What the task requires.
Can you return every line of the data below unchanged, leaving out the pictures?

BEGIN Data section

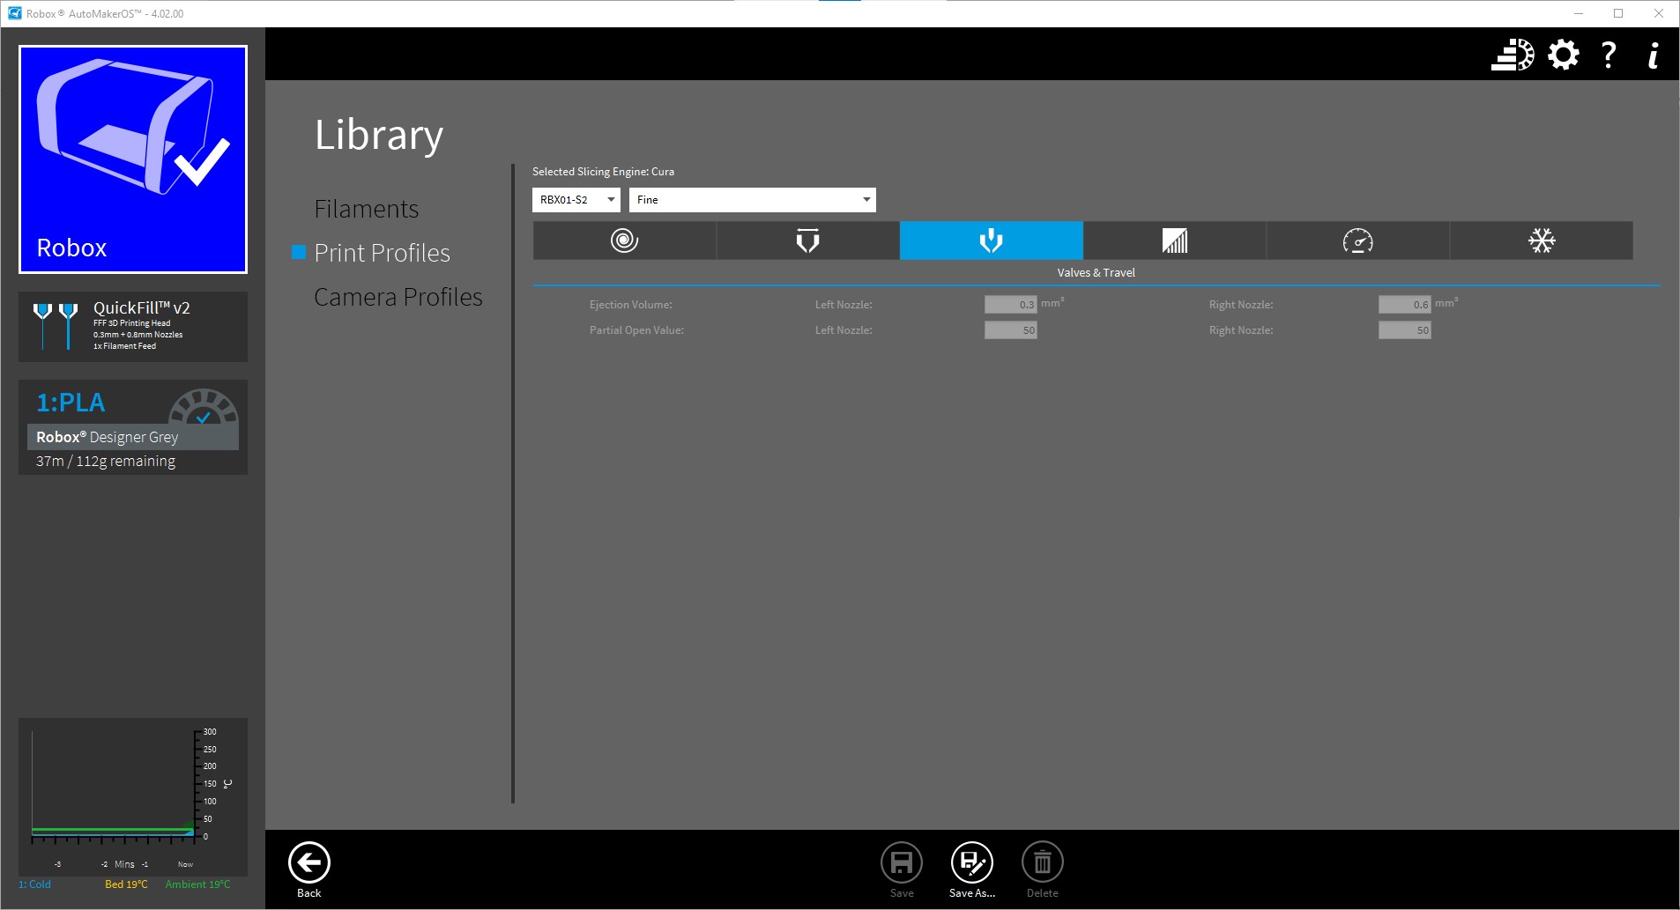Image resolution: width=1680 pixels, height=910 pixels.
Task: Select the Robox printer thumbnail
Action: (x=133, y=159)
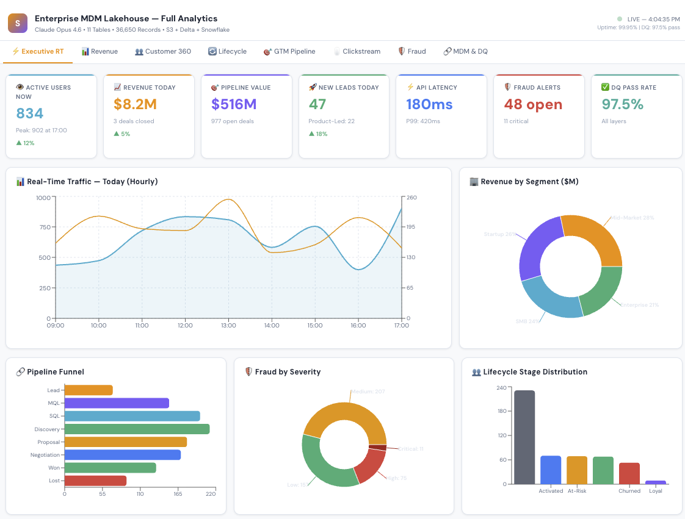Select the Fraud tab
685x519 pixels.
coord(411,51)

END Data section

Expected answer.
Image resolution: width=1680 pixels, height=910 pixels.
Task: Select the Robox printer thumbnail
Action: (x=133, y=159)
Select the Fraud tab
685x519 pixels.
coord(411,51)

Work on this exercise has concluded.